Exposition « Yoga. Ascètes, Yogis, Soufis »
Musée Guimet, Paris, 2 FÉVRIER – 2 MAI 2022
Une exposition sur le yoga dans un musée national, c’est une première !
Et celle-ci nous réserve bien des surprises…
Tout d’abord, par sa richesse : 70 œuvres, souvent de petits formats, comme ces miniatures dont l’Inde médiévale est si généreuse, mais que la disposition adoptée permet d’apprécier de près. Des œuvres très diverses également, puisqu’aux côtés des peintures, les mieux représentées, le visiteur pourra contempler des sculptures sur bois ou des bronzes.
Par sa thématique, ensuite, résolument tournée vers des aspects essentiels de l’ascèse. Le visiteur rencontre pour commencer le dieu Shiva, Mahayogin et figure archétypale pour tous les yogis. Les miniatures qui campent son rôle essentiel dans la mythologie hindoue introduisent certaines pratiques ascétiques surprenantes.
Des exercices que l’on rencontre toujours aujourd’hui en Inde, comme sur ce panneau de char où l’ascète, dans une posture difficile, est entouré de cinq feux dont il lui faut supporter la chaleur intense. Mais ce type de représentation reste exceptionnelle dans l’exposition, car elle appartient plus au répertoire du tapas, de l’ardeur héroïque, des austérités extrêmes, qu’à celui du yoga.
Sages et princes dans la paix des ashrams
Ce qui frappe, en effet, c’est l’atmosphère paisible et l’environnement champêtre dans lesquels vivent les ascètes : paysages arborés et fleuris, animés au loin par des collines, lieux paradisiaques où se nichent des ermitages… Maîtres et disciples s’y côtoient avec simplicité, s’exerçant aux postures, méditant en assise, étudiant les textes à partir de quelque manuscrit posé sur les genoux, ou recevant d’illustres visiteurs, princes et même empereurs.

# # # #

À faire:
(a) Répondez à ces questions d'après le texte sur l'exposition du musée Guimet :
(i) Combien d'œuvres l'exposition réunit-elle ?
(ii) Quel dieu le visiteur rencontre-t-il en premier ?
(iii) De combien de feux l'ascète du panneau de char est-il entouré ?
(b) Recopiez, s'il vous plaît, un passage du texte sur l'exposition du musée Guimet, en commençant aux mots « Et celle-ci nous » et en vous arrêtant après « ou des bronzes. ».
(c) Écrivez la suite du texte sur l'exposition du musée Guimet, à partir de sa dernière phrase.

Lignes de données:
# # # #

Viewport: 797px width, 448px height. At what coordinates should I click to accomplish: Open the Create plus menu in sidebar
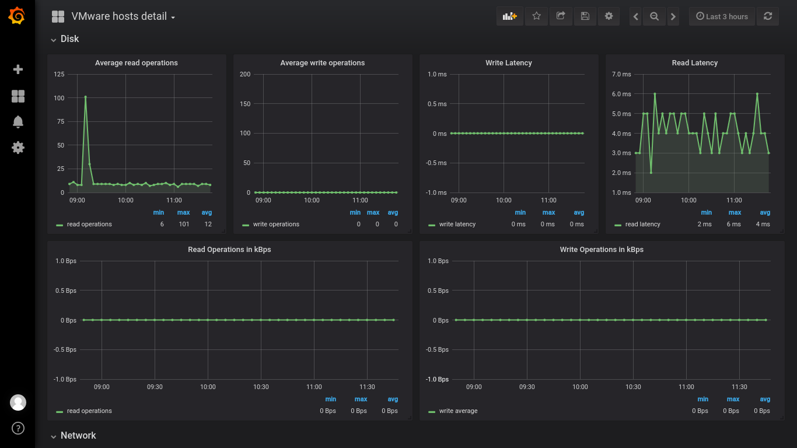(18, 69)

# # # #

Résultats obtenus:
(a)
(i) 70 œuvres.
(ii) Shiva.
(iii) Cinq feux.

(b)
Et celle-ci nous réserve bien des surprises…
Tout d’abord, par sa richesse : 70 œuvres, souvent de petits formats, comme ces miniatures dont l’Inde médiévale est si généreuse, mais que la disposition adoptée permet d’apprécier de près. Des œuvres très diverses également, puisqu’aux côtés des peintures, les mieux représentées, le visiteur pourra contempler des sculptures sur bois ou des bronzes.

(c)
De vitrines en panneaux muraux, se succèdent des scènes qui témoignent d’aspects centraux de la culture indienne : un prince – un empereur moghol, même ! – rend visite à un maître dans son ashram et s’incline humblement devant lui, illustrant la prééminence de la puissance spirituelle sur le pouvoir politique. Des yoginis rappellent que les femmes adeptes du yoga étaient rares mais ont existé. Une étonnante peinture longue de près de deux mètres montre vingt-neuf yogis dans des postures différentes ; elle provient du Cabinet de Curiosités de la Bibliothèque Sainte-Geneviève de Paris, et a peut-être été importée par un marchand français au début du XVII° siècle, pour le compte du grand humaniste Fabri de Peiresc, qui se passionnait pour les cultures d’Orient. Difficile de savoir quel a pu être son usage… En tout cas, elle illustre un magnifique répertoire postural.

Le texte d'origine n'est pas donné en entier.